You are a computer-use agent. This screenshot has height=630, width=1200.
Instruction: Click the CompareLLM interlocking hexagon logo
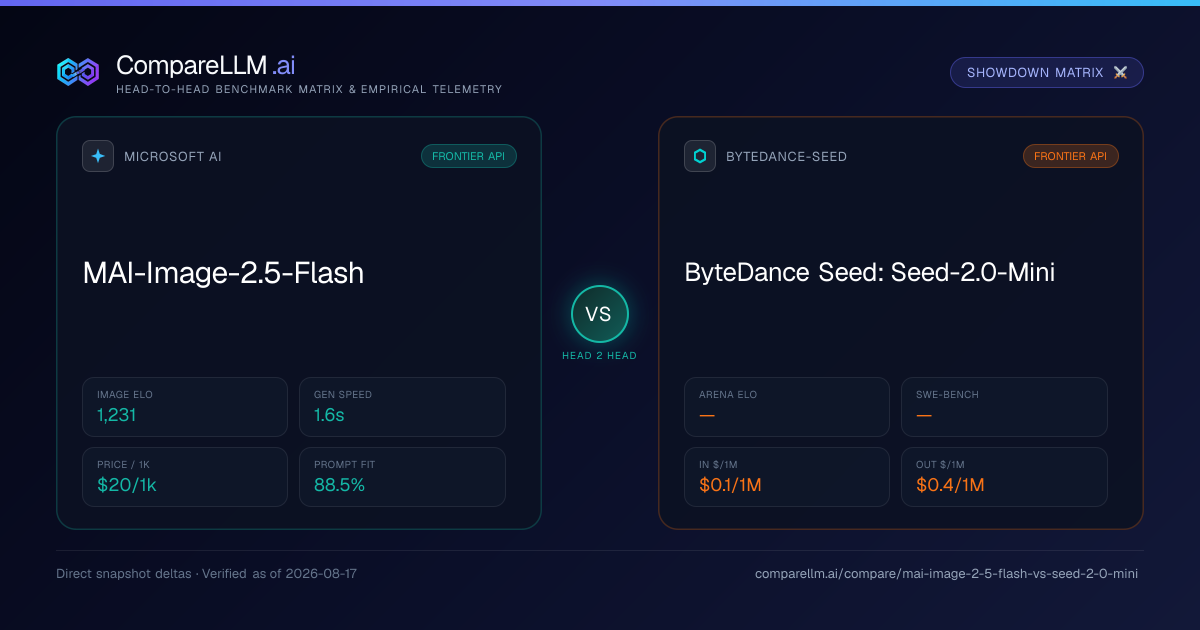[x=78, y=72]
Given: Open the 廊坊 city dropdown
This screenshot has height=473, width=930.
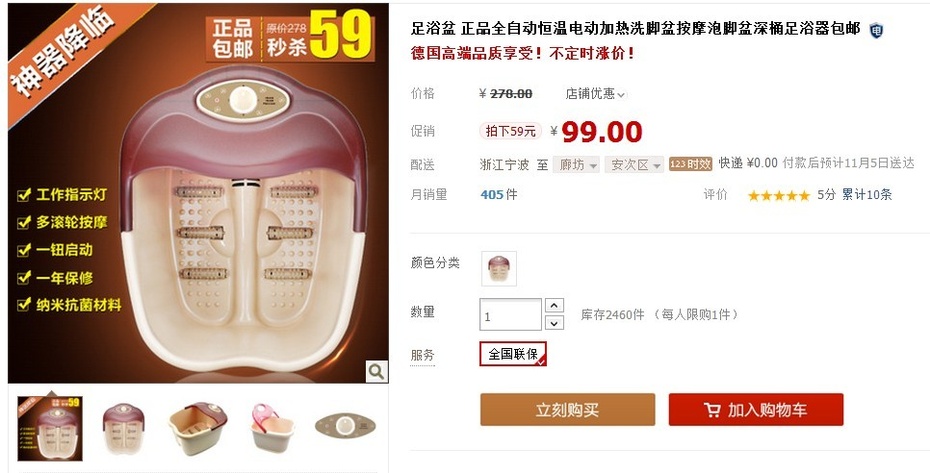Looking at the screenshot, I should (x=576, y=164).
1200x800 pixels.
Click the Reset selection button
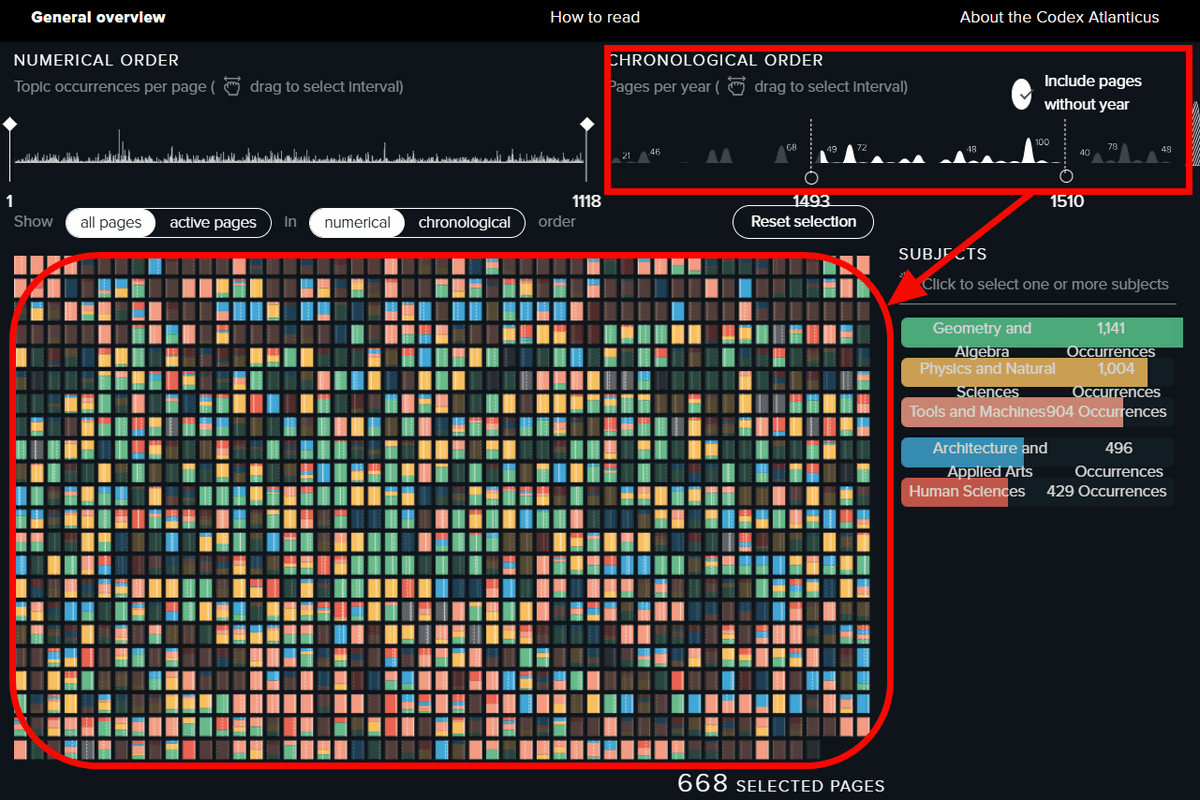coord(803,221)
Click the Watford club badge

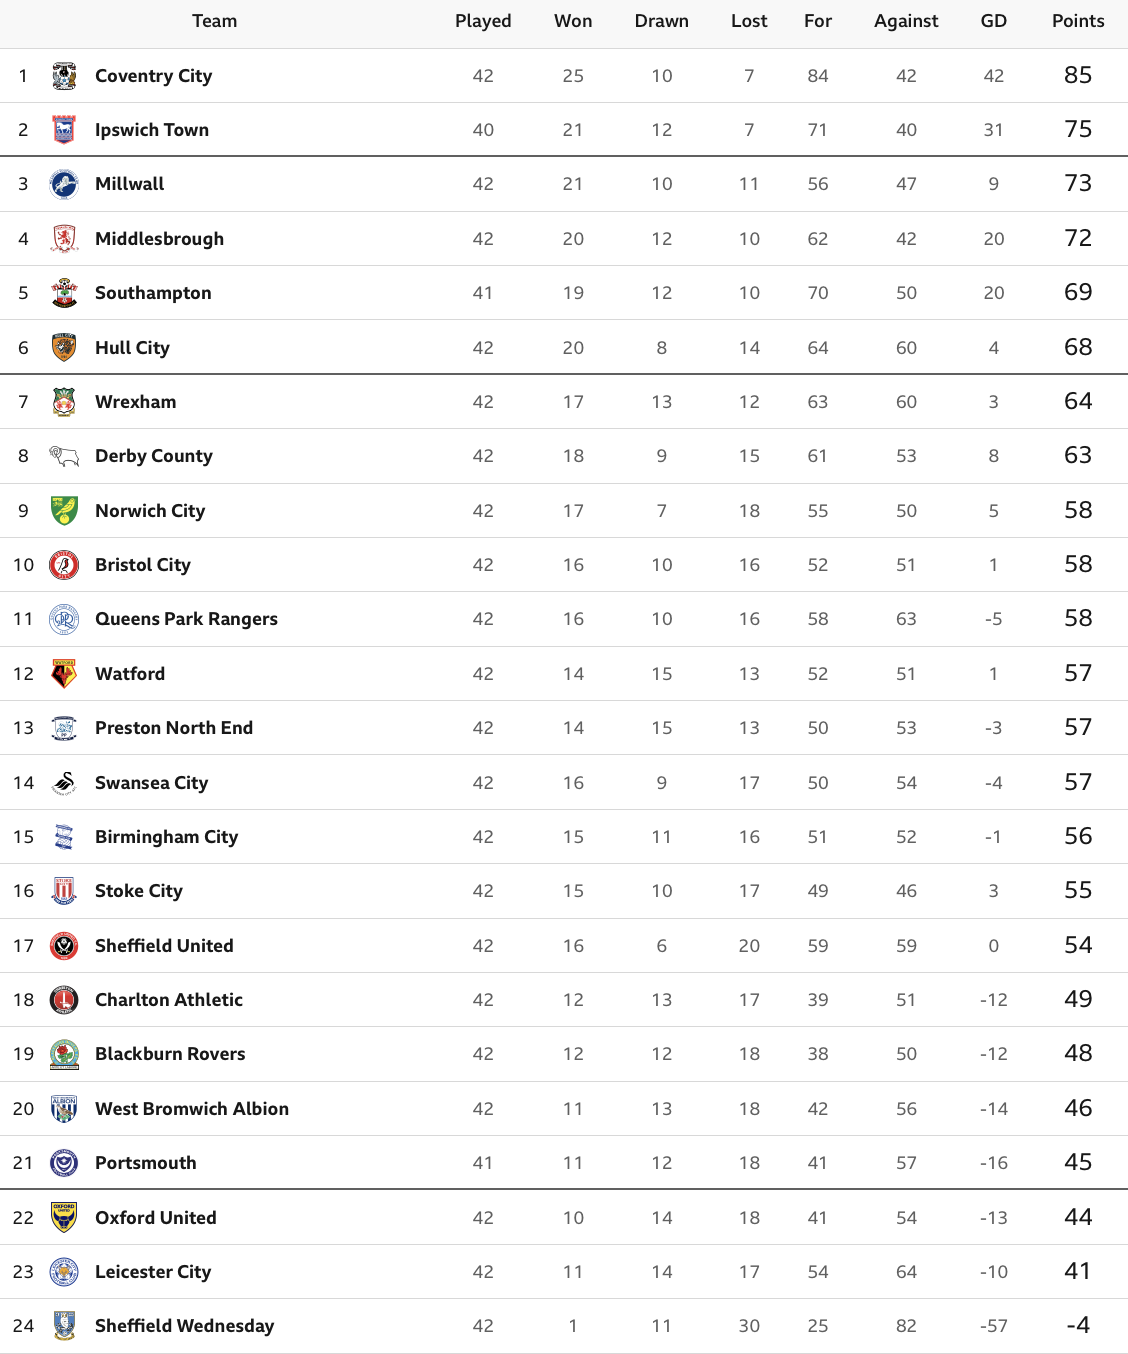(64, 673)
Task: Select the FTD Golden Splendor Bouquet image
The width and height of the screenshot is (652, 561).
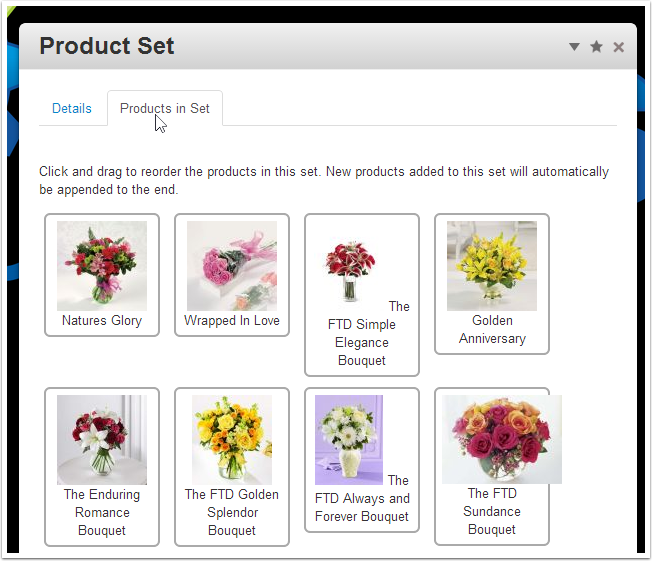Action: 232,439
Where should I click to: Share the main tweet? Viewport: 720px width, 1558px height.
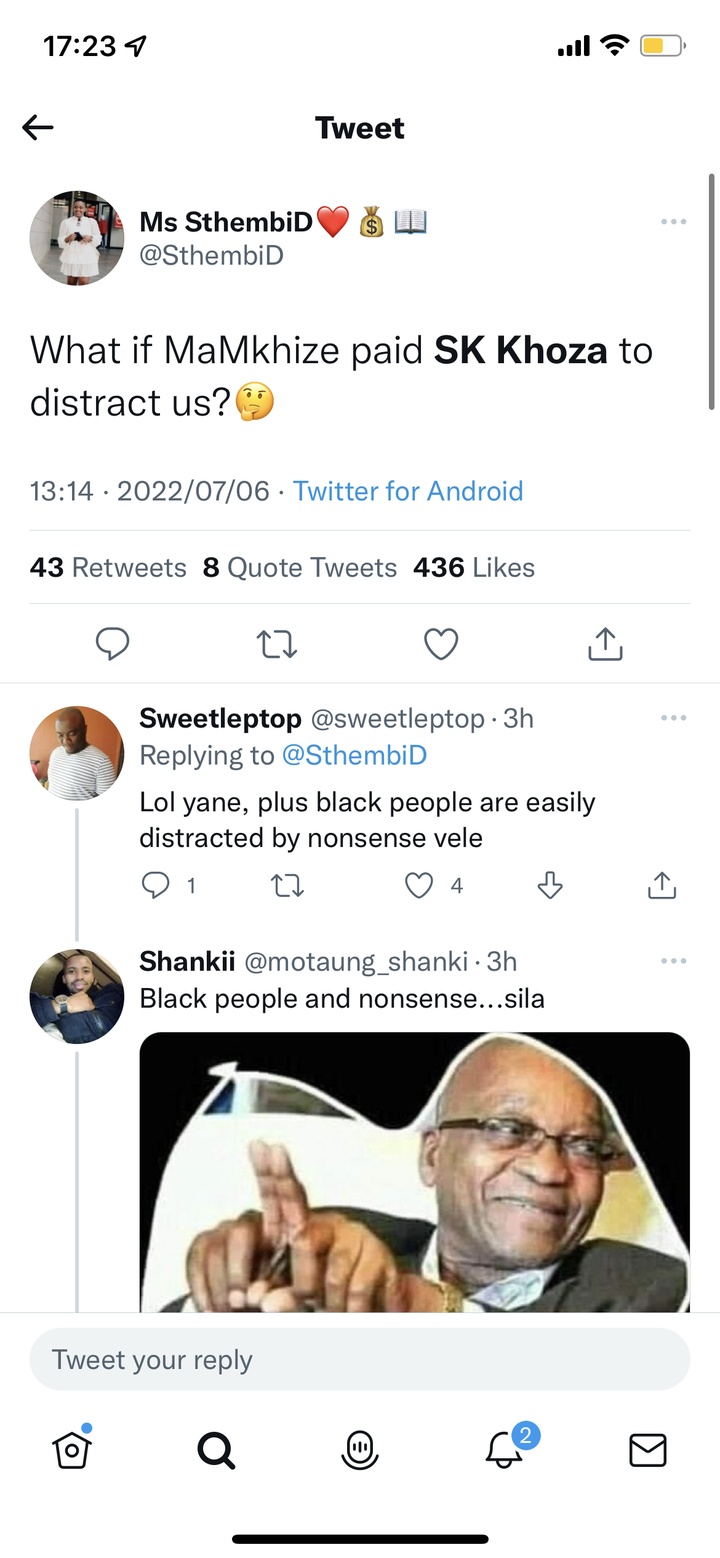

- - - -

Task objective:
Omit the pictures, and please restate word for word the lines running from the line with "1200x800 pixels." to the end of the entries.

Answer to this task:
1200x800 pixels.
Click the Reset selection button
coord(803,221)
Click the Watford club badge

(64, 673)
Task: Select the FTD Golden Splendor Bouquet image
The width and height of the screenshot is (652, 561).
Action: 232,439
Where should I click to: Share the main tweet? Viewport: 720px width, 1558px height.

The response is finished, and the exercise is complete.